Saving you a click: I wasn’t great at weight loss. The chart revealed that what I considered my default adult weight had slipped away. And the march of time from there only made it worse. After getting thin in my late 20s and early 30s, my weight crept up, and my target became like a basketball rim, something to leap toward and touch at best. Across an 18-year span, I only got to or below my target four times, and one of those was after I got food poisoning in Mexico City. At least I was pretty good at halting weight gain, thanks in part to the tracking.

All this built to the crowning achievement of my spreadsheet. When I began modifying my diet early last year, my doctor gave me a new weight target. I had the perfect tool for tracking my progress. I didn’t even have to resurrect it: I had dropped in my weight the week before. So as I committed myself to eating right, I started weighing myself every day, and recording the results.

A side note to most humans is that obsessing over daily weight changes is not always a mentally healthy approach. One needs to understand the fluctuations and not get discouraged. I’ve had events even in at the peak of my weight loss journey where I gained 2.5 pounds in a day. The right answer in these moments, by the way, is, “Oops.” Follow an unhealthy day with a healthy one and the data resolves itself. It’s not perfectly linear.

What was linear, for me, was the downward trend last year.

I reached my personal goal on May 23, then trended gently downward into the summertime, when my body settled into its new base weight. I moved comfortably in a three-pound range for several months, and then I had sinus surgery, which inadvertently made me lose more weight, and in late November I found myself a full 10 pounds below my goal. I’d never been underweight in my life! I took a couple of days in a food rumspringa—pizza, a Slurpee, Thanksgiving dinner—before returning to heart-healthy eating, and normalized at the same level.

I hit 20 years of the line diet with a year-plus of improved health and nine months of steady-state in my new weight class.
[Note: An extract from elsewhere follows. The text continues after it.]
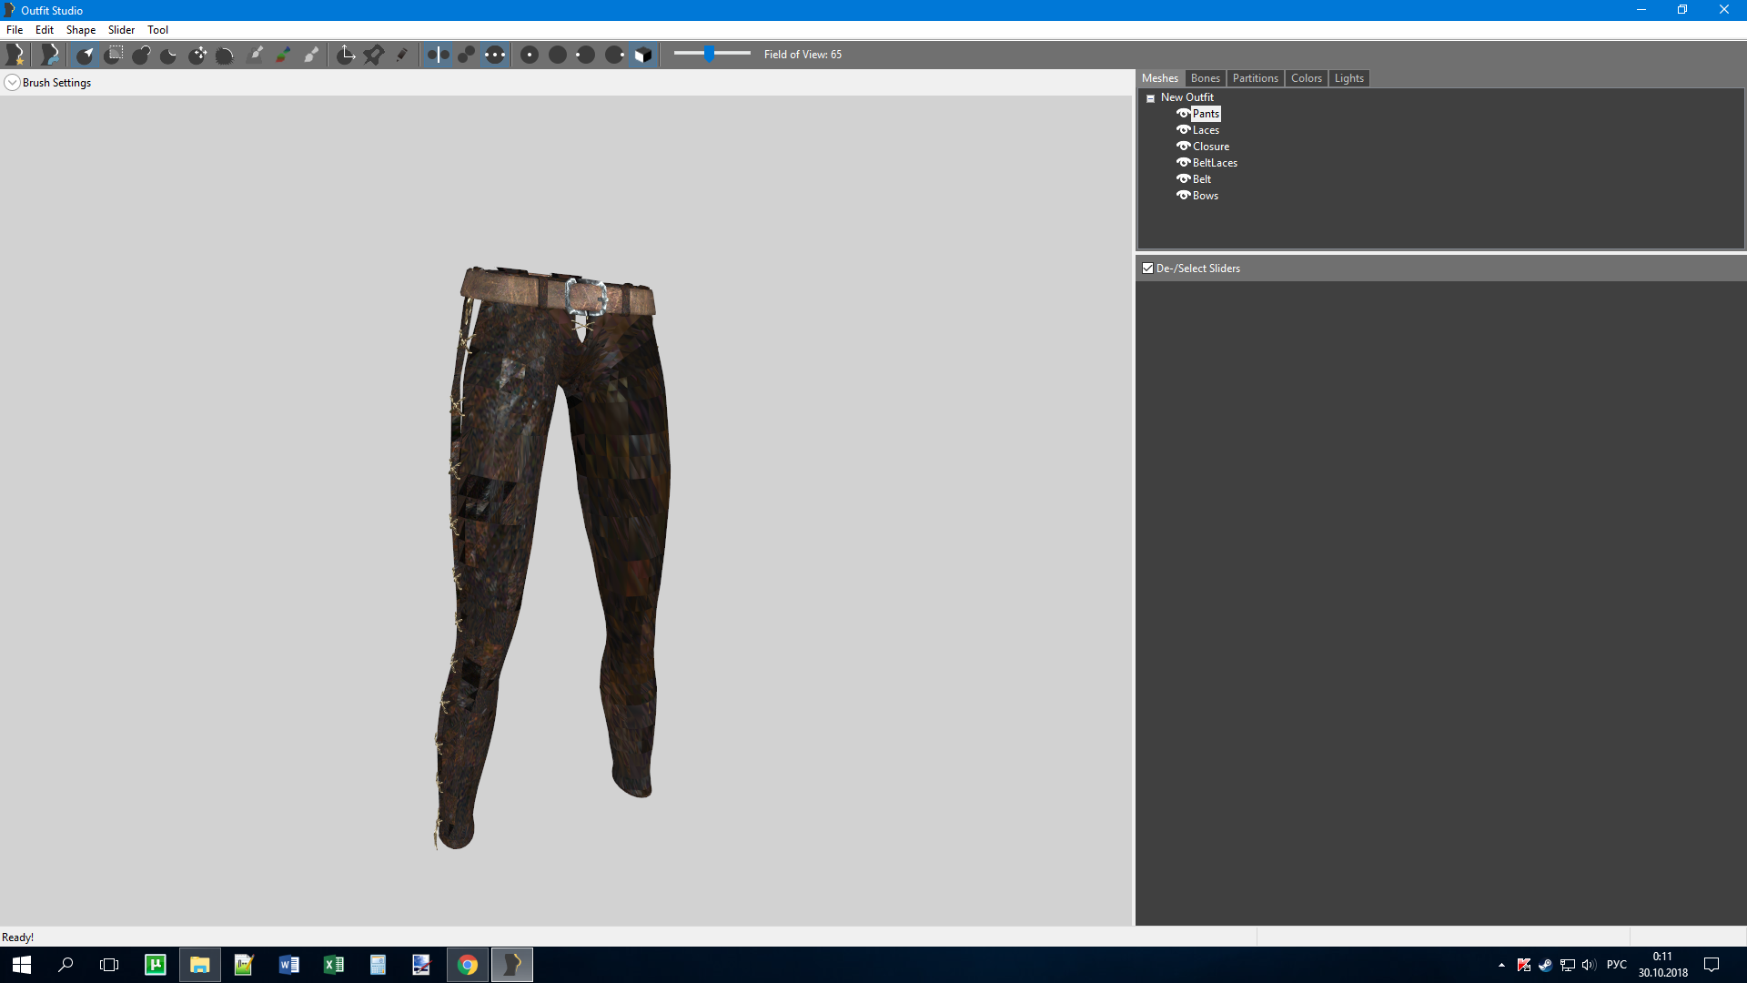Viewport: 1747px width, 983px height.
Task: Open the Slider menu
Action: pyautogui.click(x=121, y=30)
And the spreadsheet marches on, all 15 tabs of it, alongside my much newer daily food tracker.

Fiddly App Friday

I was using one of my more niche apps this morning for a work project and got to thinking about the little productivity things I have on my Mac that most people don’t. I’m not talking about Fantastical or BBEdit, which are well-known tools; I’m talking about the “I solved a problem” apps, like Tyke, which scratched a specific itch for a specific thing.

My list is not long, but here they are.

Itsycal—Simple calendaring tool that also lets you customize the presentation of date and time in the menu bar. I click into the month view multiple times a week. I also prefer its date stamp to the default MacOS options.
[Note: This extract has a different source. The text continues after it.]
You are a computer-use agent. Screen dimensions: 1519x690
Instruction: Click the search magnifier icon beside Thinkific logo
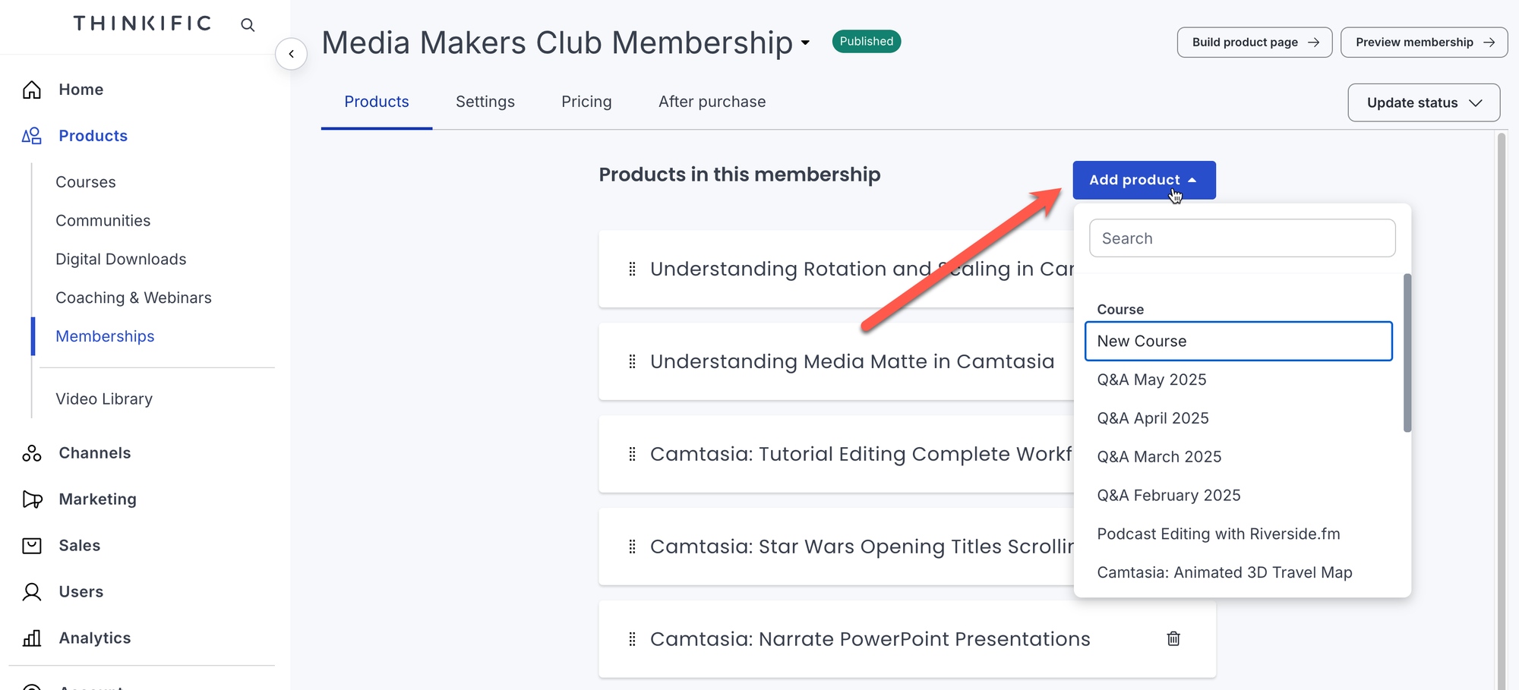(248, 25)
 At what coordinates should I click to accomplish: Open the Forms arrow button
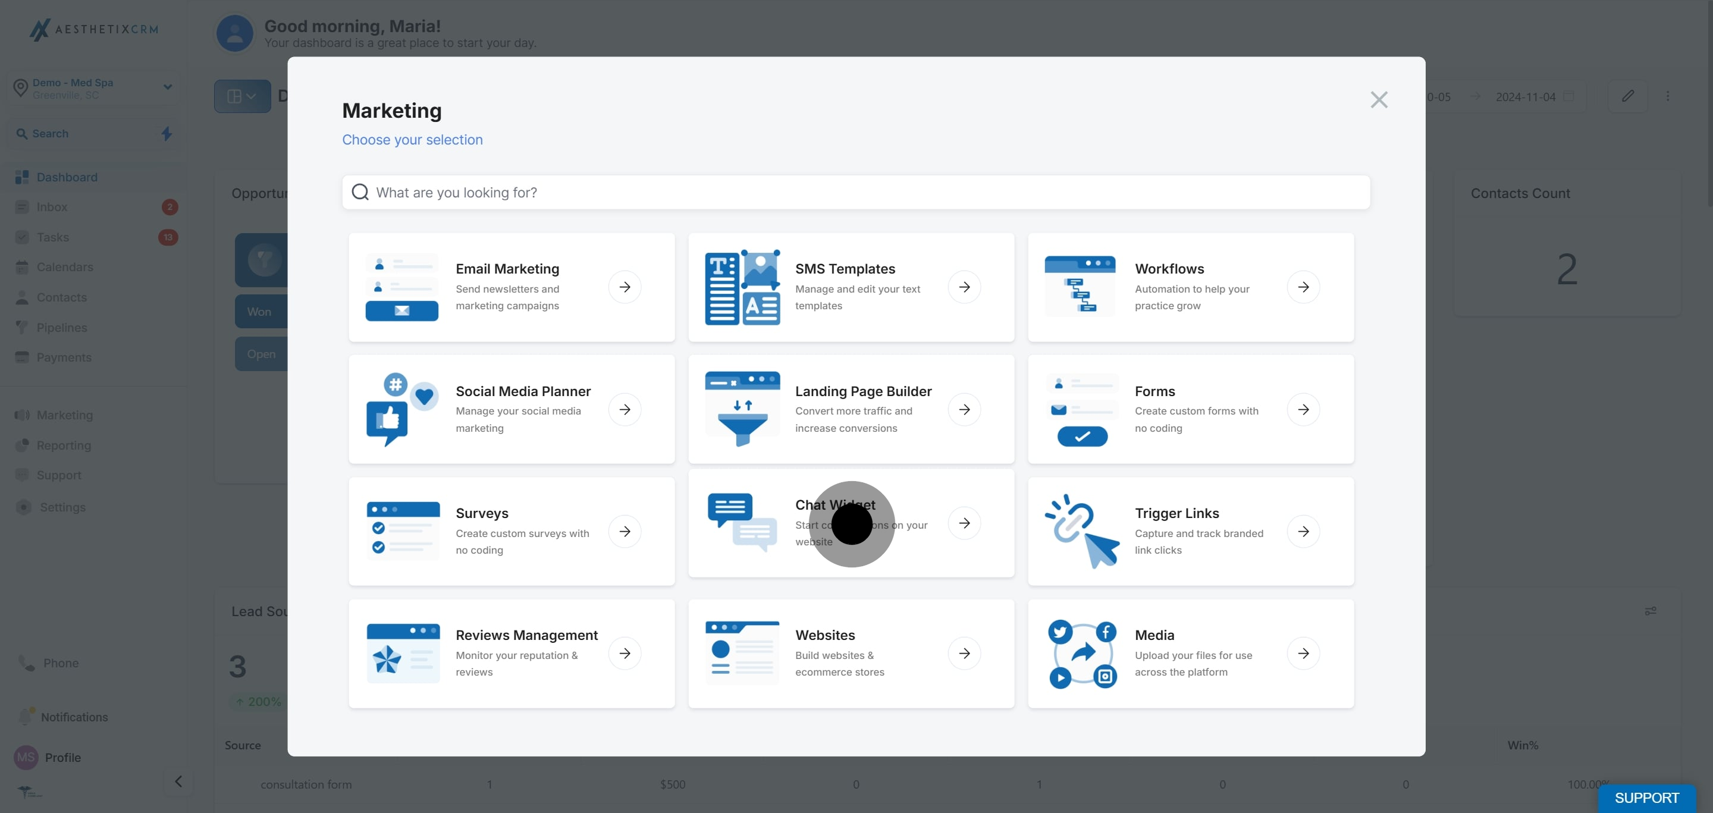point(1303,409)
Free Ruler—I think this has been on my machine in one form or another for 25 years. Measure stuff, straighten stuff. Leaves itself as a transparent overlay while you manipulate whatever it is you’re wrangling in the active app. Perfect.

Flickr Uploadr—I’m still a Flickr user, thanks to the thousands of tagged and captioned photos that I can’t seem to export with their full data sets. And when I want to upload new photos, the Uploader is a delight. Make a desktop folder, drop photos into it Dropbox-style, see photos on Flickr. That’s all it does. That’s all I need it to do.